Он поймет. И не станет огорчаться, что в чем-то ты его «круче».
Кем бы ты стала без этих двух лет? «Пошлой блондинкой»? Похоже на то…
А кем стала?
Его Женщиной. Женщиной предназначенной для Него. Женщиной одержимой Любовью.
Ты страдала?
Да.
Ты плакала по ночам, думая о Нем.
Ты буквально «выбила» из себя то, что Он считает дурным.
Было больно. Без шуток. Но ты не жалеешь. Тебе есть, что и с чем сравнить. Тебя «тогда» и тебя «сейчас». И то, что «сейчас», тебе нравится куда больше…
Некоторые сложные вещи, которые для него значимы, ты поняла и приняла «с десятой попытки». Но ведь поняла и приняла. А это главное…
Ты не жалеешь ни о чем. Ты знаешь, что достойна Его. И ты готова это Ему доказать.
Но что ты ответишь Ему на встречный вопрос, который Он может тебе задать? Представь, что Он, как всегда, чуть улыбнувшись своей обворожительной улыбкой, спрашивает тебя: «А в чем смысл твоего двухлетнего «супермарафона»? Достоин ли я тебя и всех твоих усилий?»

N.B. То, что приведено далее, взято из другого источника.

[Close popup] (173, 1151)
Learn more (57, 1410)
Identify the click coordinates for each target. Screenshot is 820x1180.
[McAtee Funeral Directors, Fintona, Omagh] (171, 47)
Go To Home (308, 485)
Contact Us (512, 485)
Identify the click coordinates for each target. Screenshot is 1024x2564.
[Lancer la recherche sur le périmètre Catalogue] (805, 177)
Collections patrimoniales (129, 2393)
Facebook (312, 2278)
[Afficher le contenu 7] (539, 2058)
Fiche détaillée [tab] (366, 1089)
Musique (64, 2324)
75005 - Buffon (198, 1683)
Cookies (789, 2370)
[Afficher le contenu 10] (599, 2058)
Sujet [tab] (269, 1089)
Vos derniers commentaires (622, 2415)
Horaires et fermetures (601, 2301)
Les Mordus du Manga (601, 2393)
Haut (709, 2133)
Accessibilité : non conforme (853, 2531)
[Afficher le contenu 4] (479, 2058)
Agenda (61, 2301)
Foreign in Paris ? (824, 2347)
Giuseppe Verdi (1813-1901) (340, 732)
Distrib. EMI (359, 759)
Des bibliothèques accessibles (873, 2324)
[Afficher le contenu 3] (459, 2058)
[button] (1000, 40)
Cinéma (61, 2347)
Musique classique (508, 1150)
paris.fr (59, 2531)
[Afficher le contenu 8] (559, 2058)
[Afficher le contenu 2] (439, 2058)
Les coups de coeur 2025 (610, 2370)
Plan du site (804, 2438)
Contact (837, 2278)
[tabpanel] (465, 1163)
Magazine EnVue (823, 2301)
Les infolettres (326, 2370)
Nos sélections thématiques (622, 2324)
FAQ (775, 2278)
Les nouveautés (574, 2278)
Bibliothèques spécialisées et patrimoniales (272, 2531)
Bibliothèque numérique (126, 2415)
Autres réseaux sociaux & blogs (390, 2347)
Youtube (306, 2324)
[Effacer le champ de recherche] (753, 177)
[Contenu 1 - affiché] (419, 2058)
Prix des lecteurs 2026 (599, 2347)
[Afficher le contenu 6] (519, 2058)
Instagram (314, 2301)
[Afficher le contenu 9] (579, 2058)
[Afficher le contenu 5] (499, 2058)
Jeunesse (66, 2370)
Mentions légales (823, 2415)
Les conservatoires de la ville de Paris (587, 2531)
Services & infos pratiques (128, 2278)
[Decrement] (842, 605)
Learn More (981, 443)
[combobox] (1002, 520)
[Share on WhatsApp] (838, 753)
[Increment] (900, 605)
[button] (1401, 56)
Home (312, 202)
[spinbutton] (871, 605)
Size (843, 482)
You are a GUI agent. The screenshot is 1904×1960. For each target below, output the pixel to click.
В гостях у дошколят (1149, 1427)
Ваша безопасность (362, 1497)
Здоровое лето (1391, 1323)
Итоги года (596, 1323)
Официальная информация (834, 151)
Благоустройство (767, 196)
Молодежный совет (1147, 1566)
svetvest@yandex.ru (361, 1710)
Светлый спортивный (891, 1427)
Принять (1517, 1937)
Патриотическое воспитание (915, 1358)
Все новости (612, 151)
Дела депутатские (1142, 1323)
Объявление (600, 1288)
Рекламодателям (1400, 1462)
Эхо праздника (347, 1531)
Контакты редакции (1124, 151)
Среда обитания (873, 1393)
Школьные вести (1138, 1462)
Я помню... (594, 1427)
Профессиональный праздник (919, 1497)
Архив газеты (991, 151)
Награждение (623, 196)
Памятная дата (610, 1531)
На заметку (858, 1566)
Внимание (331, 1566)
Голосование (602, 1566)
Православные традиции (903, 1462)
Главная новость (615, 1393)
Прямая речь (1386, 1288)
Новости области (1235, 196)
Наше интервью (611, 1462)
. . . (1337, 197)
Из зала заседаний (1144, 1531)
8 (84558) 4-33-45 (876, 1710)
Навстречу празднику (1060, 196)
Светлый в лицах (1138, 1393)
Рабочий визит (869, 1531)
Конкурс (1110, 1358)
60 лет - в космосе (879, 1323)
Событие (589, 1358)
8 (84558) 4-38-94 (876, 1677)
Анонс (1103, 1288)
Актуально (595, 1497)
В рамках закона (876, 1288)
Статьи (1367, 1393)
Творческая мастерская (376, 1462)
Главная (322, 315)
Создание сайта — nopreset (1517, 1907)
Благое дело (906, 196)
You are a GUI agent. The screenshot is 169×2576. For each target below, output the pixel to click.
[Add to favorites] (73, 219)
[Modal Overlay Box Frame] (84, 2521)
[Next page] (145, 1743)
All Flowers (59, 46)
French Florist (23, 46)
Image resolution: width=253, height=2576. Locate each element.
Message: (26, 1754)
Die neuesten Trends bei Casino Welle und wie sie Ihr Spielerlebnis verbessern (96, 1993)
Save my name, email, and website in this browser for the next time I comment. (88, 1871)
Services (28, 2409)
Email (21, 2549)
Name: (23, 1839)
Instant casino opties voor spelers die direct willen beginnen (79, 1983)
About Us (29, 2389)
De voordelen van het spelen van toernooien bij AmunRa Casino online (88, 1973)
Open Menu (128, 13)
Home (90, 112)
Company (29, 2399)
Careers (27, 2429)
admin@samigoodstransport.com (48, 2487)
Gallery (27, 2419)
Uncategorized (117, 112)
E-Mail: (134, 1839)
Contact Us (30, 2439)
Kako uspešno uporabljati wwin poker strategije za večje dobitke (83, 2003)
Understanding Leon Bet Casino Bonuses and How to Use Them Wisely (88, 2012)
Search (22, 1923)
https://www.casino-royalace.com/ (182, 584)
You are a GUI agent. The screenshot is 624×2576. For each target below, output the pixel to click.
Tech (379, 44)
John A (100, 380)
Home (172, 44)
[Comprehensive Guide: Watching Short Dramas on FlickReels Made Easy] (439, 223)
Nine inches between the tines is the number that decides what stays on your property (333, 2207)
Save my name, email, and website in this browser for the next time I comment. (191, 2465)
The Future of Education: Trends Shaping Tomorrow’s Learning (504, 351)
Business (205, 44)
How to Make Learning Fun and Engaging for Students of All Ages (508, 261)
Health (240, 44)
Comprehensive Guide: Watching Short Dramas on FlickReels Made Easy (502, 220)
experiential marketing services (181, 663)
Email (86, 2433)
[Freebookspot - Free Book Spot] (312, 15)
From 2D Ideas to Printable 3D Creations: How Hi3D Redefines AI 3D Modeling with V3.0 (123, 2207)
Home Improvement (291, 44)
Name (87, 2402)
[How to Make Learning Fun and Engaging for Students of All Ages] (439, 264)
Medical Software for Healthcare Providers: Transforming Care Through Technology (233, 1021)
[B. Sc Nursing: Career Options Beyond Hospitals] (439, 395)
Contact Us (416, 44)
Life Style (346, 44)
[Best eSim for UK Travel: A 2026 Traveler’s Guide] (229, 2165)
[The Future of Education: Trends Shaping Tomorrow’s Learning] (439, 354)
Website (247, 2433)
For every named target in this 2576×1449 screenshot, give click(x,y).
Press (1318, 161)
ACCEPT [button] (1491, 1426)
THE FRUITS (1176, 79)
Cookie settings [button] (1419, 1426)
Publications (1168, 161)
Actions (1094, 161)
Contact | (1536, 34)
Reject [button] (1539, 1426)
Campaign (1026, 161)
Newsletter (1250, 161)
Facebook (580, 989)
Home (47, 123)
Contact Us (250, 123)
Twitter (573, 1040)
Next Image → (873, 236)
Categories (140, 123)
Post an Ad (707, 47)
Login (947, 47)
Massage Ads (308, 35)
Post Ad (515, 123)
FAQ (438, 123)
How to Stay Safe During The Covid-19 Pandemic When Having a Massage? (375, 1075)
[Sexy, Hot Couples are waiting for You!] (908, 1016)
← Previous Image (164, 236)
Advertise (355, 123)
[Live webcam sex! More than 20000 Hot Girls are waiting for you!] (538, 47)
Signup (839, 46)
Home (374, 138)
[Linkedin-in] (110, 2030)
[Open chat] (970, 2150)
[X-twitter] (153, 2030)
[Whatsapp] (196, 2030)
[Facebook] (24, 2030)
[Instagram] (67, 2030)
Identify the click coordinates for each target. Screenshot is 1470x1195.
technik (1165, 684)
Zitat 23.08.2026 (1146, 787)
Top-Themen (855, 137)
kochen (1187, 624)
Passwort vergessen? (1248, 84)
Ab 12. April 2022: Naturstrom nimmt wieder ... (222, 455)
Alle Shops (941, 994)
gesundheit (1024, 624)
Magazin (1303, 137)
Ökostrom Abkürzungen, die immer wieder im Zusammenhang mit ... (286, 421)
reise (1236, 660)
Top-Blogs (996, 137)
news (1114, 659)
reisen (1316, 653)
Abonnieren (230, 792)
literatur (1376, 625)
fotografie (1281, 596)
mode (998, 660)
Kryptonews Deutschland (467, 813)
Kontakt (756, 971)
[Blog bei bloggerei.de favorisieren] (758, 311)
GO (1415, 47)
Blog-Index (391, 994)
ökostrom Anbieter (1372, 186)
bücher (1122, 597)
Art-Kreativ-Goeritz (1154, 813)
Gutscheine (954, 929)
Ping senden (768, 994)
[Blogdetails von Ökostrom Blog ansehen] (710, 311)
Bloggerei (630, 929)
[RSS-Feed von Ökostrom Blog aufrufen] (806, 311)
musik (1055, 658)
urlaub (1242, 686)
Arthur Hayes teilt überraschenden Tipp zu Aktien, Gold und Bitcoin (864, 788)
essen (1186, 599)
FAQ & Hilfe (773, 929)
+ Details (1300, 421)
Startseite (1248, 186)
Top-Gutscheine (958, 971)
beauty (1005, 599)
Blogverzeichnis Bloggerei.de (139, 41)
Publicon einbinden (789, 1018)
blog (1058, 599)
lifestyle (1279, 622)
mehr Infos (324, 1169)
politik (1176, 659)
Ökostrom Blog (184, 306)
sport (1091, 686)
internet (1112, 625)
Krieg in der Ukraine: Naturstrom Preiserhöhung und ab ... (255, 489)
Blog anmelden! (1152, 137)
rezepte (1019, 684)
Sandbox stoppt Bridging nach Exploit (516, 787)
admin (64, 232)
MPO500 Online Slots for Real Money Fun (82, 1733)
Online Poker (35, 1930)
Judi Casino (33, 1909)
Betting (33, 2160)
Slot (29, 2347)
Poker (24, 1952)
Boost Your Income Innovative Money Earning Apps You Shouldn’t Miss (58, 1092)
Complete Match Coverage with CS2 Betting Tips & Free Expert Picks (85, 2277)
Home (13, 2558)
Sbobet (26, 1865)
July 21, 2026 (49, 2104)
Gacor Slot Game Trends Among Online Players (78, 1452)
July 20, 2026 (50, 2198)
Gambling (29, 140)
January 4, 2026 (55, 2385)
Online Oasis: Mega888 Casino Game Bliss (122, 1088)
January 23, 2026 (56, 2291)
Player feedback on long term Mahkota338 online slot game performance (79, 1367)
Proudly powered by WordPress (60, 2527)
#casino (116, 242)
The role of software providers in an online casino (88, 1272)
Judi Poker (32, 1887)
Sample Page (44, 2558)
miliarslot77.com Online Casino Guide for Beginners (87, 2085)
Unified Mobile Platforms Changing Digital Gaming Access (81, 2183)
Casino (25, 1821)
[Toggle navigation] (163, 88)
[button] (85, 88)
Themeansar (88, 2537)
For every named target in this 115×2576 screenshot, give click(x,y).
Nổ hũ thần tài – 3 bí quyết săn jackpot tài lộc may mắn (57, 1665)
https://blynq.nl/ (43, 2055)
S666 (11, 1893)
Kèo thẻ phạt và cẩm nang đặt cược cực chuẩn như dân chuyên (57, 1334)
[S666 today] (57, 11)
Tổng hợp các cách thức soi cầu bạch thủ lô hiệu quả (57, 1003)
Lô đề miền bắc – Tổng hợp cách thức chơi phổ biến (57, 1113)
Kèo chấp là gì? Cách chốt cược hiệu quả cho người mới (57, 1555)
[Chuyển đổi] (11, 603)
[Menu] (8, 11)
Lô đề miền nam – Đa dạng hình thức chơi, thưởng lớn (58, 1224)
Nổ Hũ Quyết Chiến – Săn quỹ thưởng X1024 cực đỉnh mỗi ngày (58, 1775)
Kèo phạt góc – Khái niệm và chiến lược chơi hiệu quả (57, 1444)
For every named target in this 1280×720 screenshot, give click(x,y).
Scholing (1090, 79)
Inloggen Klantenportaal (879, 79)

Любовь это улица с двусторонним движением. Сможет ли Он повернуть ключ в замке зажигания и снять машину «с ручника», чтобы показать, что эта Встреча была нужна не только тебе, но и Ему, зная, что ты столько миль уже «отмахала» ему навстречу?
Как там поет Кимбра?
And there's no conspiracy
Behind the way two hearts meet
When love is a two way,
Love is a two way street.
And I think I'm ready
To let you get under my skin
I can't make you fall for me,
Love is a two way street.
Поупражняемся в быстром смысловом переводе. Без четкой привязки к ритму и рифмам.
И заговора нет,
Приведшего сердца навстречу
Когда любовь ведет их встречными путями,
Любовь - их двусторонний путь.
И думаю, что я готова
Пустить тебя под мою кожу,
Но не могу тебя заставить, я не могу тебя влюбить,
Любовь - наш двусторонний путь.
Все так. Ты готова «пустить Его под свою кожу». Кстати, забавный идиоматический оборот, означающий у англосаксов примерно то же, что и «открыть свое сердце». Но звучит как-то… Интимно, что ли… И без лишнего пафоса. Намек на готовность принять «со всеми неудобствами». Принять и не отпустить. Никогда.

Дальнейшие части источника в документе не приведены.